One of Dexter’s consistent comments in his internal monolog is about his ”dark passenger.” He give his desire to kill people this moniker. Is it bullshit? Maybe, but it does help personify his thoughts and desires to kill people. Recently, it has dawned on me that we all have our own dark passenger. This passenger isn’t a desire to kill people like Dexter, unless you are a serial killer like him. As we go through life, we experience positive and negative stimuli that might influence the outcomes of scenarios and situations. Some are unequivocally good; some are undeniably bad. These bad situations and outcomes burden our psyche with its weight. It slows us down and makes it more difficult to shake it and life a happy, anxious-free life. This is most of our dark passengers.

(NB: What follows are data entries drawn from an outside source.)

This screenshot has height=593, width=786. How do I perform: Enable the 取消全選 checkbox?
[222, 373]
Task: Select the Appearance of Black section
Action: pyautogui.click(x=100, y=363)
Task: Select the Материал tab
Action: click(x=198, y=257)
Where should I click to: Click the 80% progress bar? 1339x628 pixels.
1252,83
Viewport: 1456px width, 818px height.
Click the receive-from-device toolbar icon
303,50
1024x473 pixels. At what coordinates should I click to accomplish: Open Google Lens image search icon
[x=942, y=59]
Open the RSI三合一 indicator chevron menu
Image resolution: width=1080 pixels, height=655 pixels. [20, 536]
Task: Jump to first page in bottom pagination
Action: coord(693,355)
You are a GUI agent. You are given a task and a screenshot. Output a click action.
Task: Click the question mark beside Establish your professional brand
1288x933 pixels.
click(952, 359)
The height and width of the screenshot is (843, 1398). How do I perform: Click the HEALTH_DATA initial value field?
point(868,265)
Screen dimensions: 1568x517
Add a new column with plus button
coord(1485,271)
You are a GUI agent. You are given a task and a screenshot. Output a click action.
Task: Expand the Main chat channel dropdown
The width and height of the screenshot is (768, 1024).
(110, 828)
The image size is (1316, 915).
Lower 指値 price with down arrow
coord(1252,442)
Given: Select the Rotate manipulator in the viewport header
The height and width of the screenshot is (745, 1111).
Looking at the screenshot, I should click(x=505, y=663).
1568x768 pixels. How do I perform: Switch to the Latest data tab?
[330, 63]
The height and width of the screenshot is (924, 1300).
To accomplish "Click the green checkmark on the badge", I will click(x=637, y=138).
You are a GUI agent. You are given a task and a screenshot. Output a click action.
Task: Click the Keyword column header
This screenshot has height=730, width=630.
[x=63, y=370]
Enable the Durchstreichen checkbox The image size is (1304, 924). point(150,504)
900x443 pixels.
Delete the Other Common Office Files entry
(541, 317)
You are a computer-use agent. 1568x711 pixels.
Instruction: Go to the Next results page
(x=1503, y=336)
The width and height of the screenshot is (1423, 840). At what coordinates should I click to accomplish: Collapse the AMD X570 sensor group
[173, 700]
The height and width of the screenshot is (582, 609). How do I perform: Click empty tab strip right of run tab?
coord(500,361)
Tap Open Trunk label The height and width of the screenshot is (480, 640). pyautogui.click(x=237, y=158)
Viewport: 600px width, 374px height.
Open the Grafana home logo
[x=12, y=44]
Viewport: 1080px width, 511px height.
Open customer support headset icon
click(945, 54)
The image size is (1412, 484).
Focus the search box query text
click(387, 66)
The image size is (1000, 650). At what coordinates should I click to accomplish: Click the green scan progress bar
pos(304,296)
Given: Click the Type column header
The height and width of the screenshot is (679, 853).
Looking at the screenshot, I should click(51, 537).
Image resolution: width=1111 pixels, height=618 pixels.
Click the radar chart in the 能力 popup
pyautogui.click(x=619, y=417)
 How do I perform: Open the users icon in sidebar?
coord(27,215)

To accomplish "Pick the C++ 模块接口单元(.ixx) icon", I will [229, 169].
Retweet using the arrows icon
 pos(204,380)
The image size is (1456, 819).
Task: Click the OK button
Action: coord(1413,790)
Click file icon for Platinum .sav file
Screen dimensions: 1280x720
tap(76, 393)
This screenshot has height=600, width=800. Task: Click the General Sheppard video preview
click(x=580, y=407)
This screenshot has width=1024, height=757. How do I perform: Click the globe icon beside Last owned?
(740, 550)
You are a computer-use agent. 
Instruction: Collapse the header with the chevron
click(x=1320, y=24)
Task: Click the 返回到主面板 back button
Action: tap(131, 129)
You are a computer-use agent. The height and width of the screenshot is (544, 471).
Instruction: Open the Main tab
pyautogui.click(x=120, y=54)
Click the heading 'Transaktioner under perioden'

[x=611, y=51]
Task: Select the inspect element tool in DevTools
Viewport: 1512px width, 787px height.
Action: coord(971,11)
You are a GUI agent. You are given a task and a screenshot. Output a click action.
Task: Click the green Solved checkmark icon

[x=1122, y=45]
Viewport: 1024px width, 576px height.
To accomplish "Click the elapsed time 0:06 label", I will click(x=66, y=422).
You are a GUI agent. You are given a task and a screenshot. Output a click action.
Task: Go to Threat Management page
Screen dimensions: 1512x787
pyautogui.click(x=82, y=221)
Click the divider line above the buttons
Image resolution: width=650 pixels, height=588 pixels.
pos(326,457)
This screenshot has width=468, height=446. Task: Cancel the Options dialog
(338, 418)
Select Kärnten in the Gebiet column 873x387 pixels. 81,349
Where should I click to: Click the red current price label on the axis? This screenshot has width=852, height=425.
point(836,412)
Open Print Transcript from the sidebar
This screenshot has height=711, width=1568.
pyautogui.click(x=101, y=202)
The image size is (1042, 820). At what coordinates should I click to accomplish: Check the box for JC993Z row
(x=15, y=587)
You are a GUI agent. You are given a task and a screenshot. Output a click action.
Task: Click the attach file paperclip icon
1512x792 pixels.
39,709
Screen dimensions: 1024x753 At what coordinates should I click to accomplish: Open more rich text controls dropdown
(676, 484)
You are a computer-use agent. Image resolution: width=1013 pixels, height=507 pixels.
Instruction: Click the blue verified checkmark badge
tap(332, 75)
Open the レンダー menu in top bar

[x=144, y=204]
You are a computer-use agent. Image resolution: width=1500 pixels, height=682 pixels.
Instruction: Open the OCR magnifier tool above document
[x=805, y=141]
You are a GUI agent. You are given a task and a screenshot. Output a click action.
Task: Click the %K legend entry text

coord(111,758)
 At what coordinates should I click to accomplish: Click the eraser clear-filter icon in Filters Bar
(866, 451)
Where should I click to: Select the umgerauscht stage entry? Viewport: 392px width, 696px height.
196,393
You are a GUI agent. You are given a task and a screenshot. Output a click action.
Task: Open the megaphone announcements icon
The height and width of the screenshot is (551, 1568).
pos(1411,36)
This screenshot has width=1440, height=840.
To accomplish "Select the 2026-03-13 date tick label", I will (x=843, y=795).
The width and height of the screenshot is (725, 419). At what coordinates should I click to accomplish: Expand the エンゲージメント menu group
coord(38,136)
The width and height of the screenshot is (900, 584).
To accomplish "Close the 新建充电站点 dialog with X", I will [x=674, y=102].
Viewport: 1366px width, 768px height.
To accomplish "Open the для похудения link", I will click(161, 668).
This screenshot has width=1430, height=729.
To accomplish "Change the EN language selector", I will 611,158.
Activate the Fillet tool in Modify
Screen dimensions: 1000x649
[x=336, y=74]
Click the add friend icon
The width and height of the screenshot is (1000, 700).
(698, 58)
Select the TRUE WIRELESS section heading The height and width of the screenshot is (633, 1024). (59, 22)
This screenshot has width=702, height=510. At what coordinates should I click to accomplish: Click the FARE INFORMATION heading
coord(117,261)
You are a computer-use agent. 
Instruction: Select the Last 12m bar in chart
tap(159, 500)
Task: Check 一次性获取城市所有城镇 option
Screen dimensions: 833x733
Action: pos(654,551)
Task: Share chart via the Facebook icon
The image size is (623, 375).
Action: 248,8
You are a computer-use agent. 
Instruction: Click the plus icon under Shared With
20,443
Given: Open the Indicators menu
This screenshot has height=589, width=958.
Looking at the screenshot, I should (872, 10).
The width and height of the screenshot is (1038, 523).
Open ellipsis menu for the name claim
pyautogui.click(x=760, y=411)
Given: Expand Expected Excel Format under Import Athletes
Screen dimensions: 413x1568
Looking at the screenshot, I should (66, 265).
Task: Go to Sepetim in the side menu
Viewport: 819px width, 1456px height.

What can we do, and how does it affect us? Anyone over the age of 30 has a few dark passengers riding our coattails. Maybe we have gone through a divorce or two. Maybe we’ve been bankrupt. Maybe we’ve been raped or witnessed a murder. Some dark passengers are bigger and contain more mass than others. Some dark passengers are booted out of our life by a few talks with friends while others will be with us for the rest of our lives.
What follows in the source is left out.